Start of Extract provided

View of the Bedouin village Khan al-Ahmar, in the West Bank on January 23, 2023. (Yonatan Sindel/Flash90)

As a result of the evacuation, Otzma Yehudit’s leader, National Security Minister Itamar Ben Gvir, demanded in the cabinet that Khan al Ahmar be evacuated too, along with six other structures that he said had been illegally built by Palestinians in Area C of the West Bank , where Israel has full military and civil control.

The left-wing Peace Now organization condemned Danon and Edelstein’s visit as a “provocation,” alleging that it was a “cynical and transparent attempt to inflame the territory” and prevent the evacuation of illegal Israeli settlement outposts.

“There is no symmetry between the occupier and the occupied, and the equation between local Palestinians who have been living in the area since the 1950s and settlers working to expel them lacks any moral foundation and is designed to prevent any chance of a future diplomatic agreement,” Peace Now said in response to the MKs’ visit. The group called on the government to legalize Khan al-Ahmar.

The legal battle of Khan al-Ahmar’s residents to avoid the demolition of their encampment and relocation to a new site has gained the backing of prominent rights organizations such as Human Rights Watch and Amnesty International, which have warned that forcibly moving the residents would amount to a war crime under the Rome Statute of the International Criminal Court.

In October last year, the High Court granted the government a four-month extension, until February, to respond to a petition by the right-wing Regavim organization as to why the village had not yet been evacuated.

The extension, issued after the government had fallen, was the last in a series of postponements that have prevented evacuation of the site since 2018, when the High Court granted the state’s request to evacuate the encampment and relocate the residents.

End of Extract provided
Start of Provided information

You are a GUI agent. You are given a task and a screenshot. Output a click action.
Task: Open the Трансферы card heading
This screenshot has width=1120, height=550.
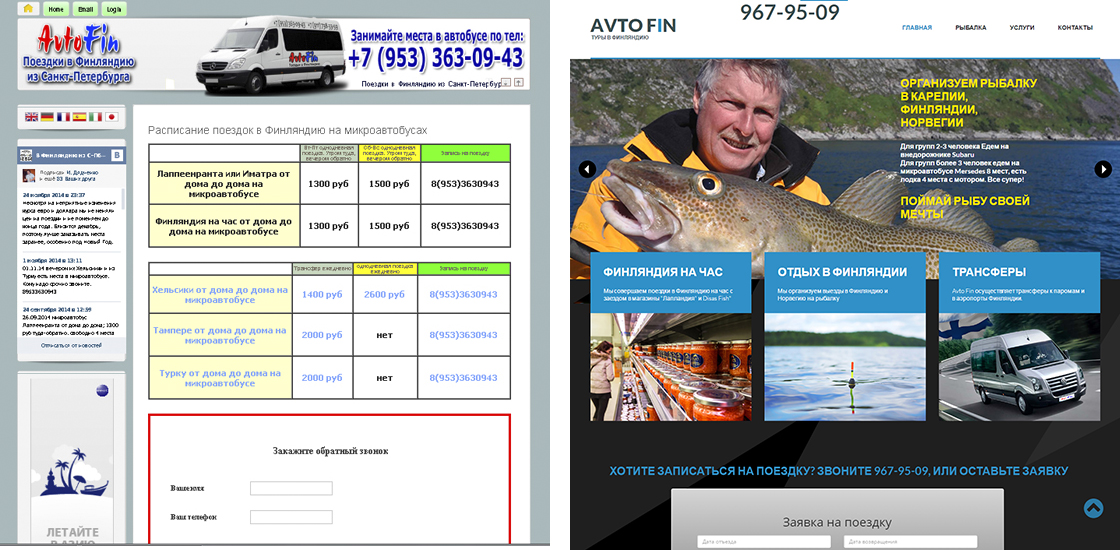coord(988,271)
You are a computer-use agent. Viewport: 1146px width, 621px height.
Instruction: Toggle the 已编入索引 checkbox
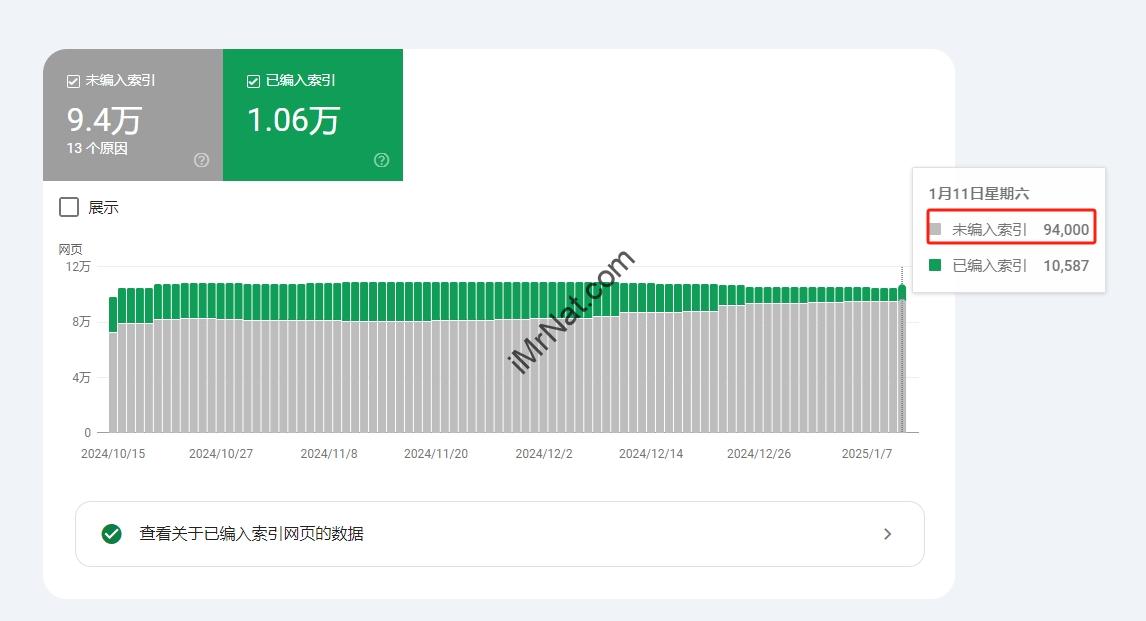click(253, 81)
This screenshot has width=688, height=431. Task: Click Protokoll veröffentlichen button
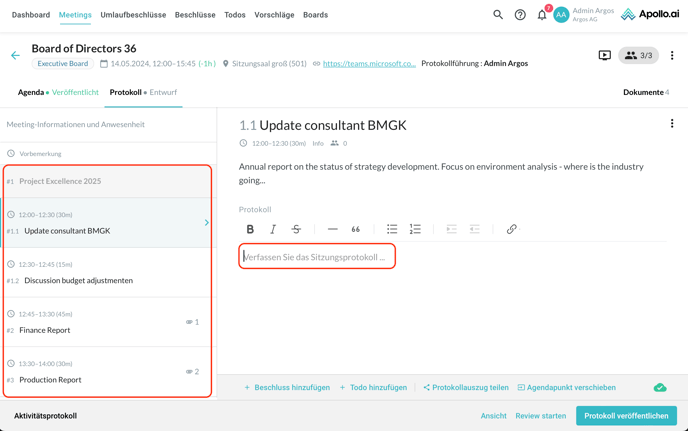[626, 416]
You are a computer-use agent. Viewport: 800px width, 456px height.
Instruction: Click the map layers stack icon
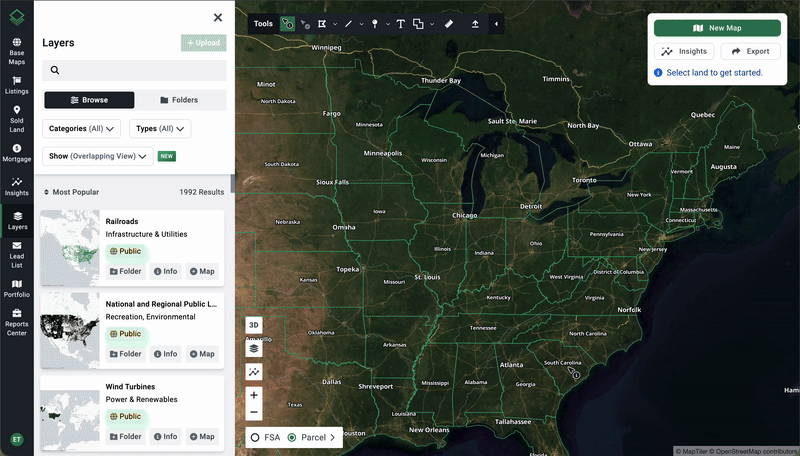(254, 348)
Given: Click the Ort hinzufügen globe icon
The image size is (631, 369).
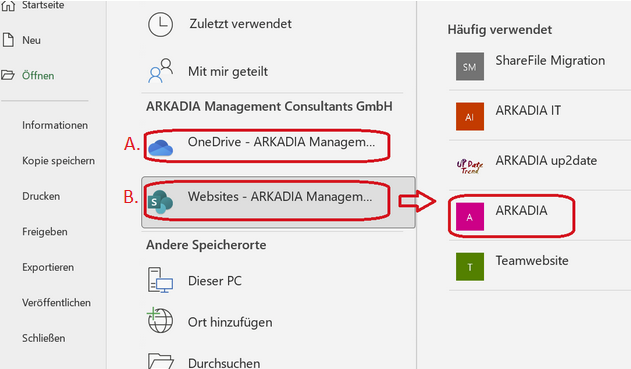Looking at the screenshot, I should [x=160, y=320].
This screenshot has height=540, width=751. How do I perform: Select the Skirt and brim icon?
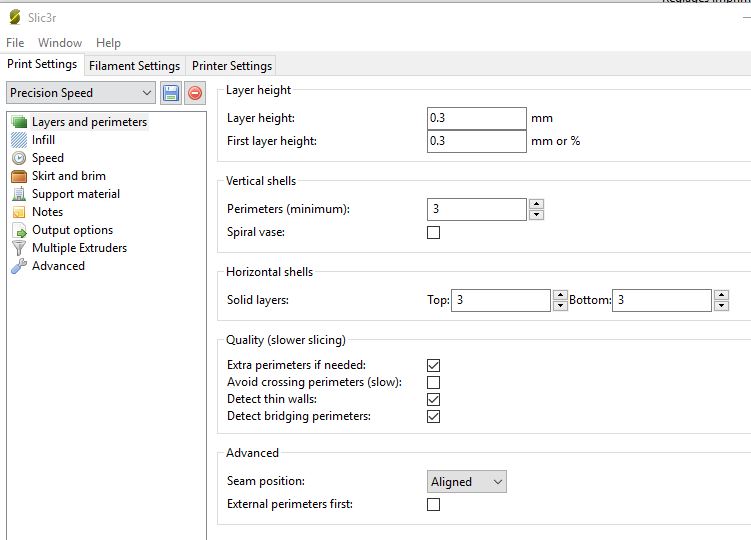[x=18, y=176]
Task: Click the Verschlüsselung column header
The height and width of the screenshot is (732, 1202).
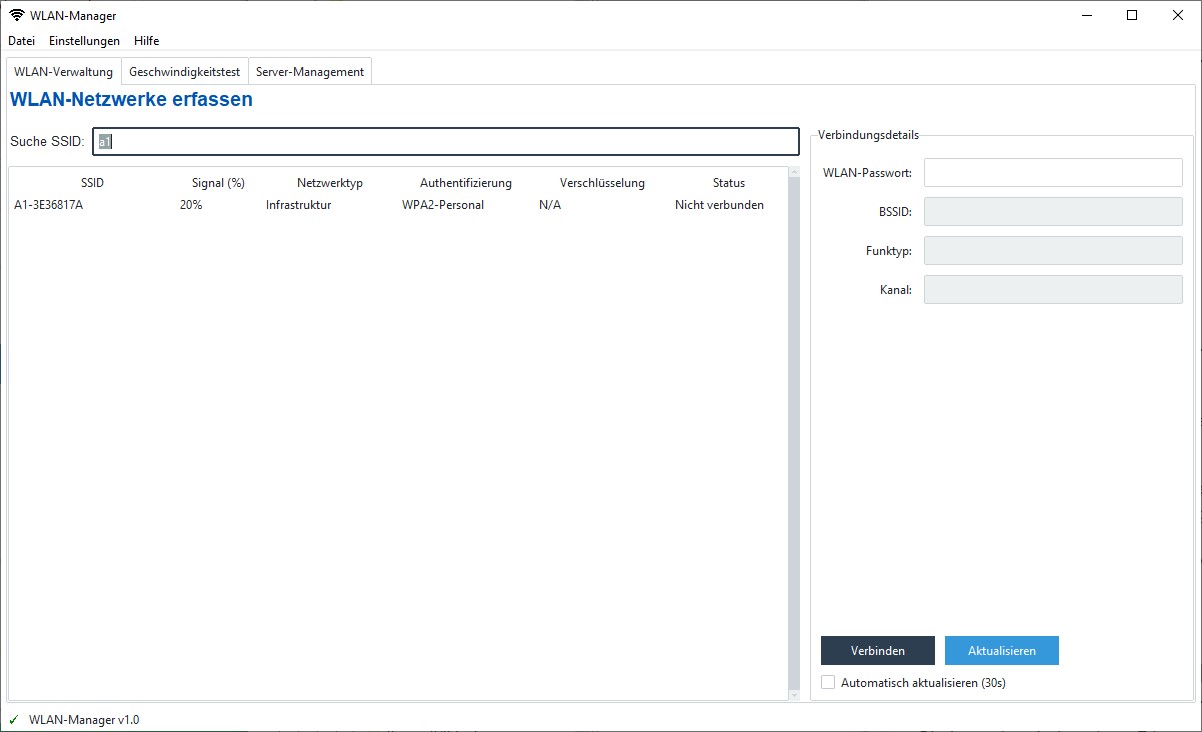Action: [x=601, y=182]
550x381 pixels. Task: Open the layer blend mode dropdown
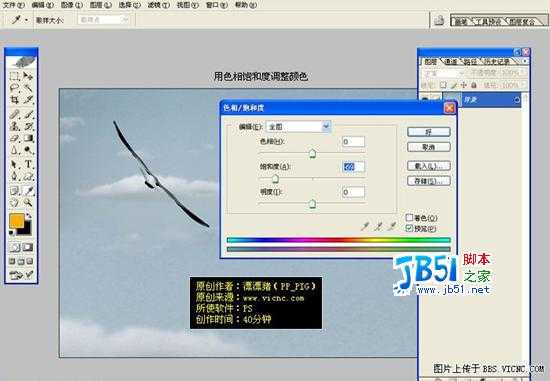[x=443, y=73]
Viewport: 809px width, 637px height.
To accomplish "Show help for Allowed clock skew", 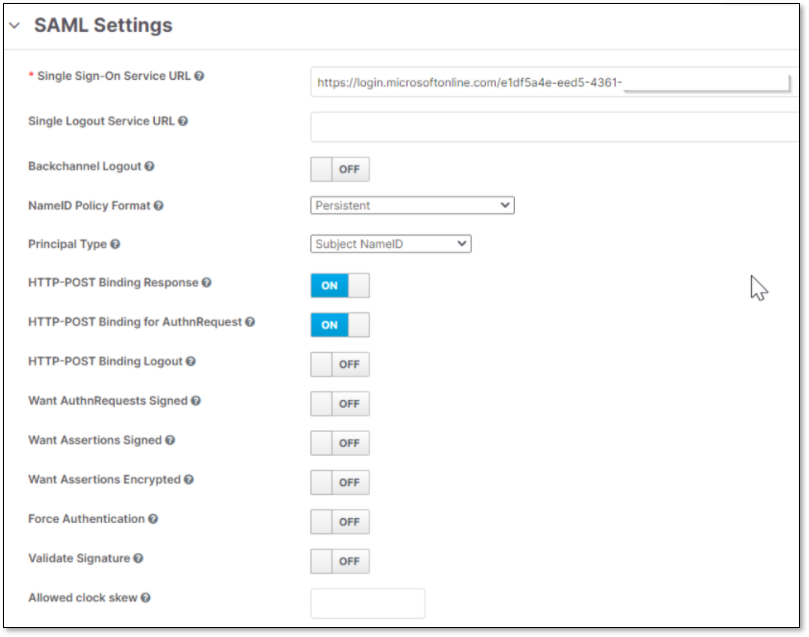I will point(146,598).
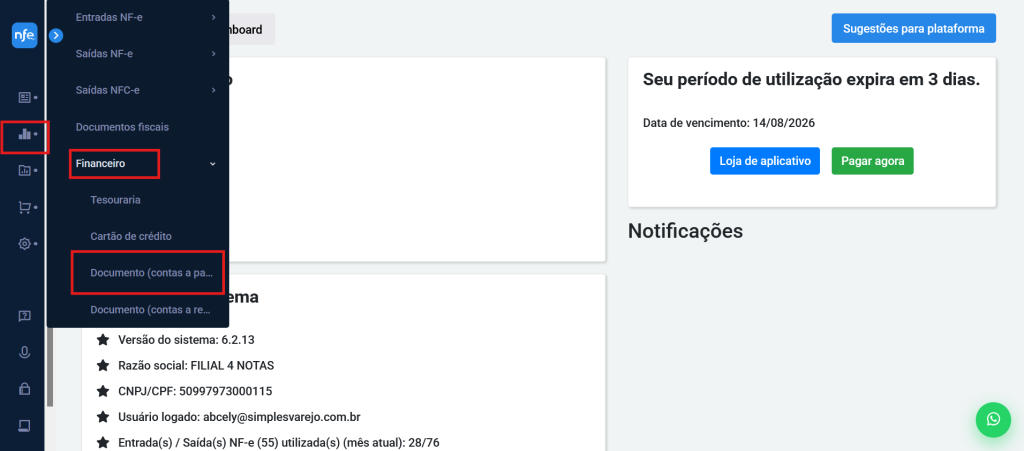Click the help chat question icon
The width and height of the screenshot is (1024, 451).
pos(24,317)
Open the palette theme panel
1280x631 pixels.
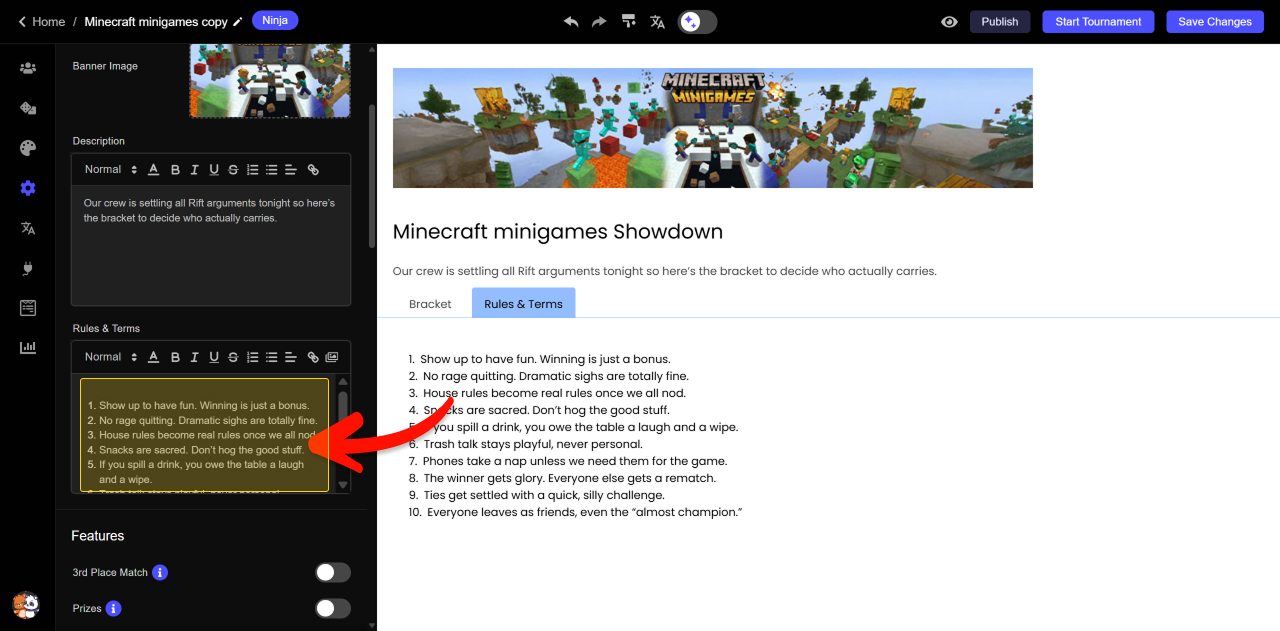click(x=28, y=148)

End of Provided information

● **Task requirements**:
[1] Answer these about the Khan al-Ahmar excerpt:
(a) Which organization called Danon and Edelstein's visit a "provocation"?
(b) According to Peace Now, since when have local Palestinians been living in the area?
(c) Until what month did the High Court's extension to the government run?
[2] Please carry on the Khan al-Ahmar excerpt, picking up after its final sentence.

● **Answers by task**:
[1]
(a) Peace Now
(b) Since the 1950s
(c) February

[2]
Palestinian wave flags during a demonstration at the West Bank Bedouin village of Khan al-Ahmar over Israel’s plans to demolish it, on October 19, 2018. (Ahmad Gharabli/AFP)

The state says the structures at Khan al-Ahmar, mostly makeshift shacks and tents, were built without permits and pose a threat to the village’s residents because of their proximity to a highway.

Khan al-Ahmar’s Palestinian residents, members of the Jahalin tribe, say they arrived in the area in the 1950s, when it was under Jordanian rule, after already having been displaced during the 1948 War of Independence. They recount having practiced a nomadic lifestyle for years before putting down a permanent settlement.

The hamlet’s first structures appear in aerial photographs in the late 1970s. By the end of the 1980s, the tiny community’s presence in the area was recorded in contemporaneous academic accounts.

The camp slowly grew until the 1990s, when it seemed to expand much more rapidly. Yet the community today remains small, numbering less than 200 residents.

Regavim and other right-wing groups say the aerial photos are proof that the village was only built recently, weakening the Bedouin claims to the land, and claim further that the Palestinian Authority deliberately sent the residents there to take over strategic West Bank land.

Regavim guided Danon and Edelstein on their tour of the site on Monday, which was in part designed to persuade the MKs not to support a plan proposed by former defense minister Benny Gantz to relocate the residents of Khan al-Ahmar to a place very close to the current site.

Regavim director Meir Deutsch said that “the new government must prove to the public that elected it that it is a true right-wing, nationalist government and put the campaign for Area C at the top of its agenda, with the question of Khan al-Ahmar being not if but when it will be evacuated.”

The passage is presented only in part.